Еврейское книгоиздательство процветало тог­да в Берлине, как нигде и никогда раньше. Помимо трехъязычных сочинений Бердичевского, кото­рые весьма элегантно публиковались издатель­скими домами Штыбель и Инзель, и издательство Клал-фарлаг, недавно приобретенное большим немецким издательским домом Ульштейна, на­чало выпускать на рынок новые дешевые издания разнообразных книг от средневековой Майсе-бух, «Сказок» рабби Нахмана и рассказов Айзика- Меира Дика до переводов «Петера Шлемиля, че­ловека без тени» Шамиссо и рассказов Анатоля Франса6. Союз еврейских авангардистских пи­сателей и художников, сложившийся в Москве и Киеве во время революции, принес свои плоды и в Берлине7. Супруги Марк и Рахель Вишницер издавали самый богато иллюстрированный жур­нал о еврейском искусстве и литературе, какой когда-либо выходил в свет, причем в двух парал­лельных версиях: Римон на иврите и Милгройм на идише (оба слова означают «гранат»).
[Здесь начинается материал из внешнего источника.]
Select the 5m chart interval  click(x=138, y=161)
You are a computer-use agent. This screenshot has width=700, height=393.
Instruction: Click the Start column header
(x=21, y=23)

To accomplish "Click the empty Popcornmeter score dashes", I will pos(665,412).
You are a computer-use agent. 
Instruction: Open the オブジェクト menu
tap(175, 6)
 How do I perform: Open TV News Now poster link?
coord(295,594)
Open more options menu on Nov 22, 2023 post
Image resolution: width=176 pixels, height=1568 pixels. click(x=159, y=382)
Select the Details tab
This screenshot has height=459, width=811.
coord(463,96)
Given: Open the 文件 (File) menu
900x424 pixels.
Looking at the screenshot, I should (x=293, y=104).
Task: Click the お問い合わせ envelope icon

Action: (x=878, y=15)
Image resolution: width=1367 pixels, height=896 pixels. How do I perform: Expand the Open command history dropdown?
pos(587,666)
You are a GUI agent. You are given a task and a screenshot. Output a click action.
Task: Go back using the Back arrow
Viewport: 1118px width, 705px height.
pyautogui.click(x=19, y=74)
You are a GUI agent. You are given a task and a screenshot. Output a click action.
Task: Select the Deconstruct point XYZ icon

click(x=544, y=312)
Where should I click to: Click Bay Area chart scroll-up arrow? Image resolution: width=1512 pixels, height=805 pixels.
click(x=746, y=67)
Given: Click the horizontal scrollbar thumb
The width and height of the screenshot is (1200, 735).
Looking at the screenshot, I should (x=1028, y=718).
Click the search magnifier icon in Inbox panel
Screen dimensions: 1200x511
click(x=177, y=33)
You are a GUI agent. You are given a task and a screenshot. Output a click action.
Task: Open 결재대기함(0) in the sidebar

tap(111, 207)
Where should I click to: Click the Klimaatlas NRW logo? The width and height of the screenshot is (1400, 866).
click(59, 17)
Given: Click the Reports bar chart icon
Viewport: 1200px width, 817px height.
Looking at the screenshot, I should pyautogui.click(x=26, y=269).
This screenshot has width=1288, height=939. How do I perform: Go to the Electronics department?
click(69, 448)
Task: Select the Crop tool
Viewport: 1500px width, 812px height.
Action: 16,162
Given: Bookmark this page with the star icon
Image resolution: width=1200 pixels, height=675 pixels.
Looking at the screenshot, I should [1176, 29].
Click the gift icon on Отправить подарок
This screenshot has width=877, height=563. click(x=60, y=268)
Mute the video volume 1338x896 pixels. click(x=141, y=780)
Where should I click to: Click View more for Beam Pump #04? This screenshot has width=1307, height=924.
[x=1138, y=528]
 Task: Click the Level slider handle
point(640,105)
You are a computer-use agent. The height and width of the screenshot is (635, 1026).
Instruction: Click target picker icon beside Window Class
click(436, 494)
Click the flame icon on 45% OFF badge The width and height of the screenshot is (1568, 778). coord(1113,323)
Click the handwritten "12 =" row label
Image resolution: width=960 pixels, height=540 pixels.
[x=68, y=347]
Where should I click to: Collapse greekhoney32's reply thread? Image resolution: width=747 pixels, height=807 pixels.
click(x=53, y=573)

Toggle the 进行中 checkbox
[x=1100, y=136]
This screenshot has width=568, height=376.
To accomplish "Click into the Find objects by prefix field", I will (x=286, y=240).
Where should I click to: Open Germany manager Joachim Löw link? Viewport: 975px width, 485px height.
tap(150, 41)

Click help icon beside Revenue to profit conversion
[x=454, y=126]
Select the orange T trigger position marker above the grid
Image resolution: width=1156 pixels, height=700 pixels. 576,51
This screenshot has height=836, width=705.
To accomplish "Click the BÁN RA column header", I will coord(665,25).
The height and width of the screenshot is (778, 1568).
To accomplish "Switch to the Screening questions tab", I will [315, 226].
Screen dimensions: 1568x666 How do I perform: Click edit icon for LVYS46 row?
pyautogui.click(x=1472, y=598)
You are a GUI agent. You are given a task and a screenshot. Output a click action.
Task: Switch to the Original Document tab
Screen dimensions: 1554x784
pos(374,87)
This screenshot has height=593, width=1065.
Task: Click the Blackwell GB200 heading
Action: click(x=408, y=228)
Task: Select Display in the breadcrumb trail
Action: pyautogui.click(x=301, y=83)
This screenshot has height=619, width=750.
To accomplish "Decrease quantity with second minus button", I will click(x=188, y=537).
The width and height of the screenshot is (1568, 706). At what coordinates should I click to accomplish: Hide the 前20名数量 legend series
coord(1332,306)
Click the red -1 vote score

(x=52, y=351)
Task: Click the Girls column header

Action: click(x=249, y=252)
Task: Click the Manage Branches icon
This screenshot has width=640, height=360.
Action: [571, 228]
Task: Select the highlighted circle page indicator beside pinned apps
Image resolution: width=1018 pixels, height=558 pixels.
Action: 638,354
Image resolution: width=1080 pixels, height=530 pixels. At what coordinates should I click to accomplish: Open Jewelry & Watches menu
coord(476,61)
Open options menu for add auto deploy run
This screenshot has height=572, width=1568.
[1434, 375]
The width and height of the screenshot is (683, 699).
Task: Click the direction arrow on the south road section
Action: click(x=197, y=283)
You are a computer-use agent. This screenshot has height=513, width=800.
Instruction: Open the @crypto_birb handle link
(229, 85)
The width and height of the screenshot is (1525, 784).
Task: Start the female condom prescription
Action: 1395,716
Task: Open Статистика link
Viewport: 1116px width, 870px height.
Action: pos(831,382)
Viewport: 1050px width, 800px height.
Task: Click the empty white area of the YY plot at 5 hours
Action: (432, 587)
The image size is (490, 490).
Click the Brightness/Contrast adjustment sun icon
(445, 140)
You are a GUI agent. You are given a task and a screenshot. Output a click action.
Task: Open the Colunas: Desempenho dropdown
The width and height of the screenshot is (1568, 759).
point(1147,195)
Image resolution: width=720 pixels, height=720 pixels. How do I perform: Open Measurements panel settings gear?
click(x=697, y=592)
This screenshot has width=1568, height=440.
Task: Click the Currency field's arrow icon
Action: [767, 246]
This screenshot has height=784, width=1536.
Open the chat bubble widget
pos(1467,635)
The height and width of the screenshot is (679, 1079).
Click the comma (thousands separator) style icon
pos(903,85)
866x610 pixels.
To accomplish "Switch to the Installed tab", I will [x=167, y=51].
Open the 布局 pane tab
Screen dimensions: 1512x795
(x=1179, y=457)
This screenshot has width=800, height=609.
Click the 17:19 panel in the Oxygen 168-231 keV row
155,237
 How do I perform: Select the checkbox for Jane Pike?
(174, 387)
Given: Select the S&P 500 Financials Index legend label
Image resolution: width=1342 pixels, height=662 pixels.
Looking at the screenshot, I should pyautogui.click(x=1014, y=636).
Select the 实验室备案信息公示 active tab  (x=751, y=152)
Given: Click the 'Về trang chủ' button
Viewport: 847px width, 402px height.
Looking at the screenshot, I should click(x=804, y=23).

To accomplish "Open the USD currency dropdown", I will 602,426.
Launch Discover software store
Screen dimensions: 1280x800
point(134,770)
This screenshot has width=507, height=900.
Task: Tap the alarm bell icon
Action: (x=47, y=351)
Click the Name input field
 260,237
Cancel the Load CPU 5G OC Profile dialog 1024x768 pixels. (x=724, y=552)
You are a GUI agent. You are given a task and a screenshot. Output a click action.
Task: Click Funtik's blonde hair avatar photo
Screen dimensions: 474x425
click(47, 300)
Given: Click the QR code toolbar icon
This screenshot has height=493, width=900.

Цветные страницы журнала были похожи на современ­ный вариант иллюстрированной рукописи, где светские рассказы и стихи ведущих идишских и ивритских авторов заняли место старых сакраль­ных текстов8. Издательский дом Римон также вы­пустил очередное идишское издание «Сказок» рабби Нахмана. В Швелн («пороги» на идише) появились две детские книги: «Сказки в стихах» Дер Нистера (4-е изд. с иллюстрациями Шагала) и «Птицы» Лейба Квитко, издание ин-фолио с иллюстрациями Иссахара-Бера Рыбака (чей аль­бом литографий «Мой дом в руинах» стал самым успешным изданием Швелн). Наконец, в изда­тельстве «Восток» вышла современная версия «Продажи Иосифа» Макса Вайнрайха (который только что защитил диссертацию по идишско- му языкознанию в Марбургском университете), оформленная и иллюстрированная Иосифом Майковым. Самым дорогим произведением «Вос­тока» стало роскошное, подписанное и нумеро­ванное (юо экземпляров) издание Майсе-бихл Давида Бергельсона, каждый экземпляр вручную иллюстрировал художник Лазарь Сегаль, уроже­нец Вильны9.